Montebello – that’s a problem. Because the district starts in Mission Viejo, stretches through the Canyons where Ron lives, curls up into San Bernardino to pick up Chino and Chino Hills, and then stretches west though the bottom of the San Gabriel Valley and the top row of cities in Orange County, before, at its furthest extreme, it stops in eastern Whittier, at Whittier College.
Montebello is more than five miles from Whittier College. It is 30 miles from what I’d estimate as being around the center of the district, in Yorba Linda. It is about 50 miles from Mission Viejo. The straightest route to Michigan Viejo requires driving through several other Congressional districts.
That may not seem like a long way on the prairie, or in the huge districts of Montana and South Dakota, but in L.A. it seems like a different time zone.
You can learn a bit from looking at the candidates’ FEC reports that were due on May 14. Taking away Chau’s $19,000 loan to himself, the campaigns are roughly equal. (Ron, I know, has loaned his own campaign money since then.) What I think you can see is their respective strategies.
Ed Chau believes that the Asian community that lives in primarily the San Gabriel Valley part of the district can be convinced to come out in unprecedented numbers and move him past Miller. Ron, a resident of Orange County, which contributes about half of the district’s votes, is counting on support from OC along with decent showings in the San Gabriel and Chino parts of the district, which are not so lopsidedly Republican. But what you learn about Ron’s strategy is this: he has contributions from all over the country. Where did they come from? Some come from far-flung relatives and old friends – and an awful lot from bloggers, primarily from those on this website.

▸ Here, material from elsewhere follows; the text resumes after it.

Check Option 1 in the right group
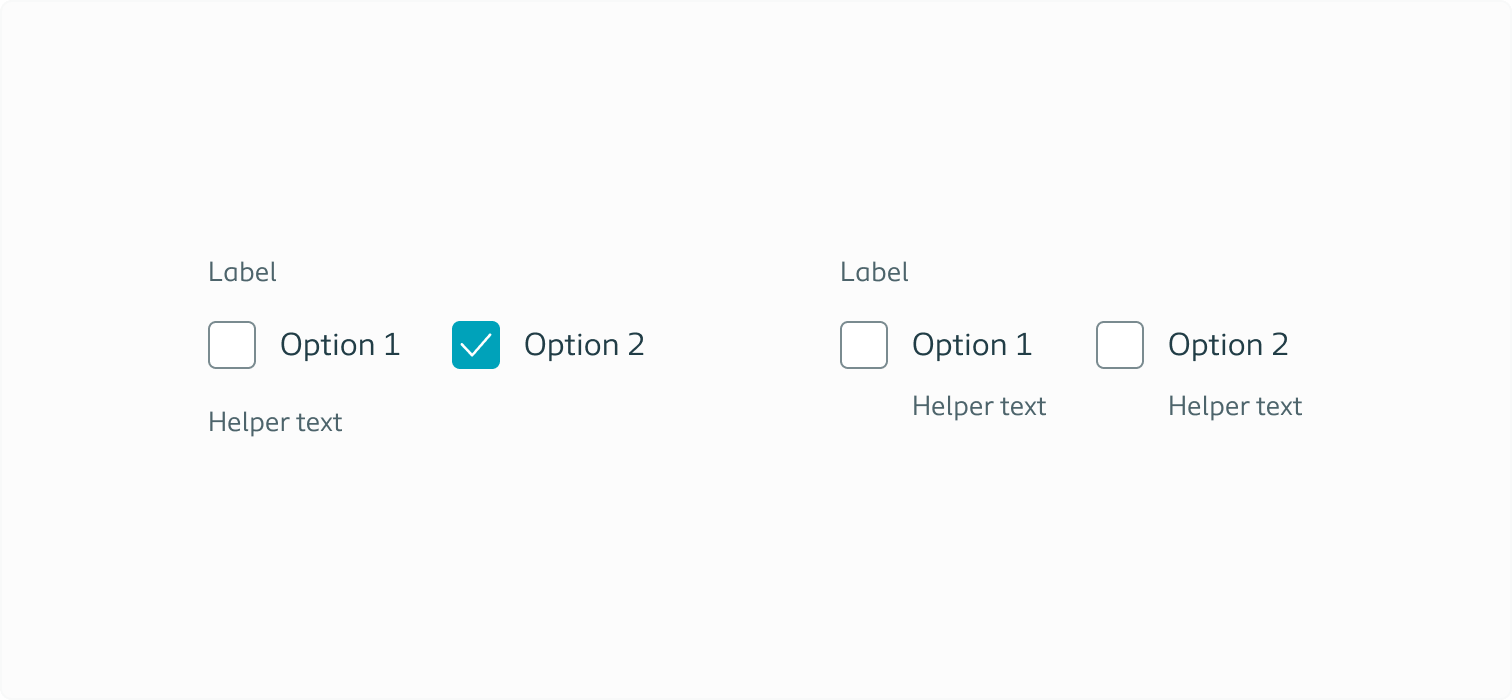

Here’s the secret to defeating Gary Miller: whoever is going to beat him will probably need to get a little lucky. There will have to be further developments in his scandal, enough to get it in the news and get through to the voters of the district that this is not someone they should want to represent them – like Pombo, like Doolittle, like Mark Foley, like Bob Ney. (Remember, he's already most of the way there.) Without that, this will be a hard race to win – although this year, who knows what might happen? Ron will have more money with the Presidential primary competition no longer sucking up so much oxygen and with the identity of the nominee settled. So, for that matter, would Ed Chau.
With that – well, which of them would would be better placed to take advantage of a new development in the Gary Miller scandal?
Would it be Ed Chau, whose plan appears to be relying on the notion that Asian voters in the San Gabriel Valley -- a tough constituency for Obama, by the way, so not automatically disposed to rally to turn out this year -- will be energized this year into coming out to vote at a rate that they haven’t done in the past?
Or would it be Ron Shepston, who would be able to call on the netroots to take another juicy Republican Congressional scandal and send it reverberating through the blogosphere and into the media, where it would stand a chance of becoming a national scandal creating problems for Republicans nationwide?
As I said, I’m not speaking for the campaign. I’m supporting Ron because he’s a friend, a progressive, someone with good values and good ideas. He's someone what many people on this site have seen fit to support.
But I also know that victory will likely depend on Gary Miller’s next scandal coming earlier rather than later – and on the Democratic candidate being able to capitalize on that.
In voting for Ron, in other words, I’m not just voting for him -- I’m voting for us.
If you live in CA-42, I hope that you will do the same.